BEGIN DATA IN THIS EXERCISE
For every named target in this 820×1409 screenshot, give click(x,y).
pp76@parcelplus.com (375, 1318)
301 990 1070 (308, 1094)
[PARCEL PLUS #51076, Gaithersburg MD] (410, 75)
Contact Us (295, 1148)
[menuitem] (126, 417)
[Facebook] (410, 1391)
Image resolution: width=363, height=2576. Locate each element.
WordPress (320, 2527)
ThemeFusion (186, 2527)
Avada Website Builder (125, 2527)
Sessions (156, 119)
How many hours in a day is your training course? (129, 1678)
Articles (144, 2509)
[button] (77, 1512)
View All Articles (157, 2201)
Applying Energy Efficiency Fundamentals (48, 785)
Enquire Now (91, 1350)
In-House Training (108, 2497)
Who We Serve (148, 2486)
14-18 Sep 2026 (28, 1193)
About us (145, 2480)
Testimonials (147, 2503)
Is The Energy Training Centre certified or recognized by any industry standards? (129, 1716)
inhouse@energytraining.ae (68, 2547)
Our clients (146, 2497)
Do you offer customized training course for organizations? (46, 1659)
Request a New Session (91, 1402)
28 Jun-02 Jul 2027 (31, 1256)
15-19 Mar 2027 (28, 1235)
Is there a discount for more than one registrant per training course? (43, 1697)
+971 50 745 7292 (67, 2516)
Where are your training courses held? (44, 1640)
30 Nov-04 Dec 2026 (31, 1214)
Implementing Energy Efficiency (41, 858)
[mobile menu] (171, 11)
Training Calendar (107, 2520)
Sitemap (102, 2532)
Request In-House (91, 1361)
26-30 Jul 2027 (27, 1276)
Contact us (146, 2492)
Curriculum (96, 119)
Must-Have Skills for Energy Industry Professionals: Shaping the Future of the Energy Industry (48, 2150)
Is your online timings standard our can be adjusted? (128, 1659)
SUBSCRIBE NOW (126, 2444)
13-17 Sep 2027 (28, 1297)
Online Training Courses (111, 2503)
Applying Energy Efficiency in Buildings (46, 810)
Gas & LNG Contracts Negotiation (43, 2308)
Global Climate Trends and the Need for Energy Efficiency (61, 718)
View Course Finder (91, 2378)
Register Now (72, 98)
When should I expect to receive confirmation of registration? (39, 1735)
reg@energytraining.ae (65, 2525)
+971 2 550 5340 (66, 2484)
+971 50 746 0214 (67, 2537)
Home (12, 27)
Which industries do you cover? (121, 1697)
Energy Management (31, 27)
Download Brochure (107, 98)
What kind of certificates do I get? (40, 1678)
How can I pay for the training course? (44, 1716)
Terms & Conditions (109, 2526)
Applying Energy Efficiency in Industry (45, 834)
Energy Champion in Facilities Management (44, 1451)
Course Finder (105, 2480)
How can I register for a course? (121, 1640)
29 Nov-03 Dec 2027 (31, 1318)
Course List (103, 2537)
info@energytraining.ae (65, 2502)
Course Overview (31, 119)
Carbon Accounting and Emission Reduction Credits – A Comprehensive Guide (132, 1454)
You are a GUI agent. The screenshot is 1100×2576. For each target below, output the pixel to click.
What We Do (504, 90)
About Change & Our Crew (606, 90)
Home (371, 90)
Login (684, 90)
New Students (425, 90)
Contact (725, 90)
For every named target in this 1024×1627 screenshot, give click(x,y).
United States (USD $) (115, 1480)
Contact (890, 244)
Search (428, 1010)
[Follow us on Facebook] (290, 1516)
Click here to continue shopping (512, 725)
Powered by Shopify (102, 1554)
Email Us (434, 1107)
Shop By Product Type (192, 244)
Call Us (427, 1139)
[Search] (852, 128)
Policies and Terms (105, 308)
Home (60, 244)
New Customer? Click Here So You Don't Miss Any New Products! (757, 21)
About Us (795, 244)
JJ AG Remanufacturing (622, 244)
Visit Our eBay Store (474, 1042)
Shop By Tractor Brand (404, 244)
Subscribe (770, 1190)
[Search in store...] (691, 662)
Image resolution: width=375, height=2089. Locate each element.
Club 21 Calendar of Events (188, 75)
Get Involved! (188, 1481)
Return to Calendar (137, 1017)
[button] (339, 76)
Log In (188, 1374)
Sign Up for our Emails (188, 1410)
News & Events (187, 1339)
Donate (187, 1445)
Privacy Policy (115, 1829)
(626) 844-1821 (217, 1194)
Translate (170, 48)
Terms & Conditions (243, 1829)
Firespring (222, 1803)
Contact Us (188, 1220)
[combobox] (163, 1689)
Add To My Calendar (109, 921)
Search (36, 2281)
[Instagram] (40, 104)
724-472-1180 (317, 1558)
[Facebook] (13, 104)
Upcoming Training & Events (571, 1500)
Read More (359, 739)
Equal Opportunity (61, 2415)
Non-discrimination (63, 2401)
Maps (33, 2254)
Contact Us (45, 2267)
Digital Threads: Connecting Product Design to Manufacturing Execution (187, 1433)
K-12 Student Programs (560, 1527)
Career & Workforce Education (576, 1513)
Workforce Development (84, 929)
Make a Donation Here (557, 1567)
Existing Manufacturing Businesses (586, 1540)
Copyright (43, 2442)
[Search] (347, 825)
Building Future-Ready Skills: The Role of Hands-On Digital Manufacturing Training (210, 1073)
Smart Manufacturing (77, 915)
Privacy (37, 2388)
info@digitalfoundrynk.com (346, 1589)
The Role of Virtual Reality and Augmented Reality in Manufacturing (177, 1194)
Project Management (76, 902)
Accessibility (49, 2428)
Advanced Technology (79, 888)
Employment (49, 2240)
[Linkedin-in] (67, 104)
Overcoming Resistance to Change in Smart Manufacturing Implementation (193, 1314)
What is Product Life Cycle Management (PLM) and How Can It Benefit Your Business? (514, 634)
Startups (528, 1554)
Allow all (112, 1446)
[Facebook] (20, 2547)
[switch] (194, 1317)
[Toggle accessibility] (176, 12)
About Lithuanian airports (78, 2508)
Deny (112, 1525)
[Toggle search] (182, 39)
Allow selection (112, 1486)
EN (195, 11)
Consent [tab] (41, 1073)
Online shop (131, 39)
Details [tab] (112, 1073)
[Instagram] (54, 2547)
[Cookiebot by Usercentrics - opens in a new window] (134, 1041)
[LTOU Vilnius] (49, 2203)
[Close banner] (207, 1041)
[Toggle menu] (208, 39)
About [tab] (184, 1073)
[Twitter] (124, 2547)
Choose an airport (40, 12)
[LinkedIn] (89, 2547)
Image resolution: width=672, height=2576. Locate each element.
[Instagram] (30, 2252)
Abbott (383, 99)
END DATA IN THIS EXERCISE
Please transcribe all of the data above exactly.

** WRITTEN RESPONSE **
For every named target in this 820×1409 screenshot, give click(x,y).
pp76@parcelplus.com (375, 1318)
301 990 1070 (308, 1094)
[PARCEL PLUS #51076, Gaithersburg MD] (410, 75)
Contact Us (295, 1148)
[menuitem] (126, 417)
[Facebook] (410, 1391)
Image resolution: width=363, height=2576. Locate each element.
WordPress (320, 2527)
ThemeFusion (186, 2527)
Avada Website Builder (125, 2527)
Sessions (156, 119)
How many hours in a day is your training course? (129, 1678)
Articles (144, 2509)
[button] (77, 1512)
View All Articles (157, 2201)
Applying Energy Efficiency Fundamentals (48, 785)
Enquire Now (91, 1350)
In-House Training (108, 2497)
Who We Serve (148, 2486)
14-18 Sep 2026 (28, 1193)
About us (145, 2480)
Testimonials (147, 2503)
Is The Energy Training Centre certified or recognized by any industry standards? (129, 1716)
inhouse@energytraining.ae (68, 2547)
Our clients (146, 2497)
Do you offer customized training course for organizations? (46, 1659)
Request a New Session (91, 1402)
28 Jun-02 Jul 2027 (31, 1256)
15-19 Mar 2027 (28, 1235)
Is there a discount for more than one registrant per training course? (43, 1697)
+971 50 745 7292 (67, 2516)
Where are your training courses held? (44, 1640)
30 Nov-04 Dec 2026 (31, 1214)
Implementing Energy Efficiency (41, 858)
[mobile menu] (171, 11)
Training Calendar (107, 2520)
Sitemap (102, 2532)
Request In-House (91, 1361)
26-30 Jul 2027 (27, 1276)
Contact us (146, 2492)
Curriculum (96, 119)
Must-Have Skills for Energy Industry Professionals: Shaping the Future of the Energy Industry (48, 2150)
Is your online timings standard our can be adjusted? (128, 1659)
SUBSCRIBE NOW (126, 2444)
13-17 Sep 2027 (28, 1297)
Online Training Courses (111, 2503)
Applying Energy Efficiency in Buildings (46, 810)
Gas & LNG Contracts Negotiation (43, 2308)
Global Climate Trends and the Need for Energy Efficiency (61, 718)
View Course Finder (91, 2378)
Register Now (72, 98)
When should I expect to receive confirmation of registration? (39, 1735)
reg@energytraining.ae (65, 2525)
+971 2 550 5340 (66, 2484)
+971 50 746 0214 (67, 2537)
Home (12, 27)
Which industries do you cover? (121, 1697)
Energy Management (31, 27)
Download Brochure (107, 98)
What kind of certificates do I get? (40, 1678)
How can I pay for the training course? (44, 1716)
Terms & Conditions (109, 2526)
Applying Energy Efficiency in Industry (45, 834)
Energy Champion in Facilities Management (44, 1451)
Course Finder (105, 2480)
How can I register for a course? (121, 1640)
29 Nov-03 Dec 2027 (31, 1318)
Course List (103, 2537)
info@energytraining.ae (65, 2502)
Course Overview (31, 119)
Carbon Accounting and Emission Reduction Credits – A Comprehensive Guide (132, 1454)
You are a GUI agent. The screenshot is 1100×2576. For each target below, output the pixel to click.
What We Do (504, 90)
About Change & Our Crew (606, 90)
Home (371, 90)
Login (684, 90)
New Students (425, 90)
Contact (725, 90)
For every named target in this 1024×1627 screenshot, give click(x,y).
United States (USD $) (115, 1480)
Contact (890, 244)
Search (428, 1010)
[Follow us on Facebook] (290, 1516)
Click here to continue shopping (512, 725)
Powered by Shopify (102, 1554)
Email Us (434, 1107)
Shop By Product Type (192, 244)
Call Us (427, 1139)
[Search] (852, 128)
Policies and Terms (105, 308)
Home (60, 244)
New Customer? Click Here So You Don't Miss Any New Products! (757, 21)
About Us (795, 244)
JJ AG Remanufacturing (622, 244)
Visit Our eBay Store (474, 1042)
Shop By Tractor Brand (404, 244)
Subscribe (770, 1190)
[Search in store...] (691, 662)
Image resolution: width=375, height=2089. Locate each element.
Club 21 Calendar of Events (188, 75)
Get Involved! (188, 1481)
Return to Calendar (137, 1017)
[button] (339, 76)
Log In (188, 1374)
Sign Up for our Emails (188, 1410)
News & Events (187, 1339)
Donate (187, 1445)
Privacy Policy (115, 1829)
(626) 844-1821 (217, 1194)
Translate (170, 48)
Terms & Conditions (243, 1829)
Firespring (222, 1803)
Contact Us (188, 1220)
[combobox] (163, 1689)
Add To My Calendar (109, 921)
Search (36, 2281)
[Instagram] (40, 104)
724-472-1180 (317, 1558)
[Facebook] (13, 104)
Upcoming Training & Events (571, 1500)
Read More (359, 739)
Equal Opportunity (61, 2415)
Non-discrimination (63, 2401)
Maps (33, 2254)
Contact Us (45, 2267)
Digital Threads: Connecting Product Design to Manufacturing Execution (187, 1433)
K-12 Student Programs (560, 1527)
Career & Workforce Education (576, 1513)
Workforce Development (84, 929)
Make a Donation Here (557, 1567)
Existing Manufacturing Businesses (586, 1540)
Copyright (43, 2442)
[Search] (347, 825)
Building Future-Ready Skills: The Role of Hands-On Digital Manufacturing Training (210, 1073)
Smart Manufacturing (77, 915)
Privacy (37, 2388)
info@digitalfoundrynk.com (346, 1589)
The Role of Virtual Reality and Augmented Reality in Manufacturing (177, 1194)
Project Management (76, 902)
Accessibility (49, 2428)
Advanced Technology (79, 888)
Employment (49, 2240)
[Linkedin-in] (67, 104)
Overcoming Resistance to Change in Smart Manufacturing Implementation (193, 1314)
What is Product Life Cycle Management (PLM) and How Can It Benefit Your Business? (514, 634)
Startups (528, 1554)
Allow all (112, 1446)
[Facebook] (20, 2547)
[switch] (194, 1317)
[Toggle accessibility] (176, 12)
About Lithuanian airports (78, 2508)
Deny (112, 1525)
[Toggle search] (182, 39)
Allow selection (112, 1486)
EN (195, 11)
Consent [tab] (41, 1073)
Online shop (131, 39)
Details [tab] (112, 1073)
[Instagram] (54, 2547)
[Cookiebot by Usercentrics - opens in a new window] (134, 1041)
[LTOU Vilnius] (49, 2203)
[Close banner] (207, 1041)
[Toggle menu] (208, 39)
About [tab] (184, 1073)
[Twitter] (124, 2547)
Choose an airport (40, 12)
[LinkedIn] (89, 2547)
Image resolution: width=672, height=2576. Locate each element.
[Instagram] (30, 2252)
Abbott (383, 99)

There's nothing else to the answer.